### TASK PROMPT
Continue the French v. Taylor case summary below, starting right after its last sentence.

··· DOCUMENT SEGMENT

United States Supreme Court

199 U.S. 274

French  v.  Taylor

 Argued: November 8, 1905. --- Decided: November 27, 1905

This was a suit to quiet title to certain real estate, brought in the superior court of King county, Washington, by Sarah Woodward and Sarah Woodward as executrix of Henry S. Woodward, against H. C. Taylor and others. Sarah Woodward resigned her letters as executrix and John H. McGraw was appointed administrator with the will annexed, and thereupon was made a coplaintiff. The superior court entered a decree of dismissal and plaintiffs took the cause by appeal to the supreme court of Washington, which affirmed the judgment. 33 Wash. 1, 73 Pac. 785. A petition for rehearing was filed and denied. 33 Wash. 11, 75 Pac. 646. Henry French was substituted as appellant, and he brought this writ of error.

······
··· SOURCE MATERIAL

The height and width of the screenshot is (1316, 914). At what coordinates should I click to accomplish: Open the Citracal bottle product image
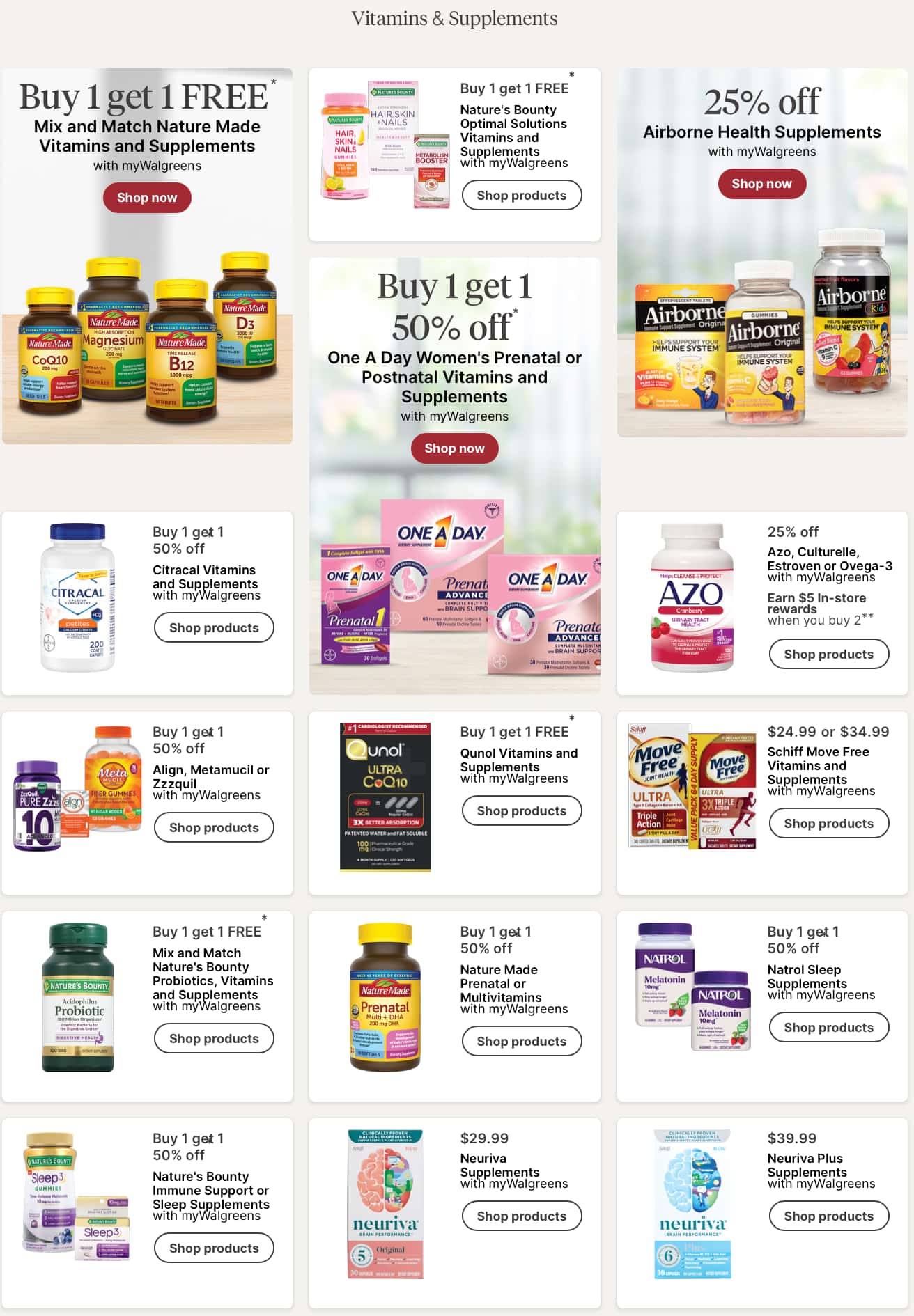click(77, 597)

······

### WRITTEN RESPONSE
The case is stated by the supreme court thus:

'Several causes of action are alleged in the complaint. Each cause is to set aside a separate deed to the property in question. It is necessary to notice only the first cause alleged. For some time prior to the year 1891, Sarah Woodward was a nonresident of the state of Washington, and is still such nonresident. She was the owner of lot 8, in block 11, Maynard's plat to the city of Seattle. This property was assessed for general, state, and county taxes for the year 1891, in the name of C. Winehill. It does not appear that the taxing officers knew, when the assessment was made, that the property belonged to Mrs. Woodward. Subsequently the taxes for that year became delinquent, and the property was sold in 1894, under the provisions of the revenue act of 1893. . . . The county of King became the purchaser. Subsequently the county transferred the certificate of sale to the respondents, who thereafter obtained a tax deed. At the trial of the cause the lower court held that this tax deed conveyed a valid title, and dismissed the action. The points relied upon by appellants to secure a reversal are that the property was not assessed in the name of the owner, that no notice of the sale, or of the expiration of the time of redemption, or of the application for a deed, was given to the owner, and that, therefore the respondents acquired no title to the land by virtue of the sale and tax deed.'

Mr. Twyman O. Abbott for plaintiff in error.

Messrs. Richard Saxe Jones, Jefferson Chandler, and William H. Brinker for defendants in error.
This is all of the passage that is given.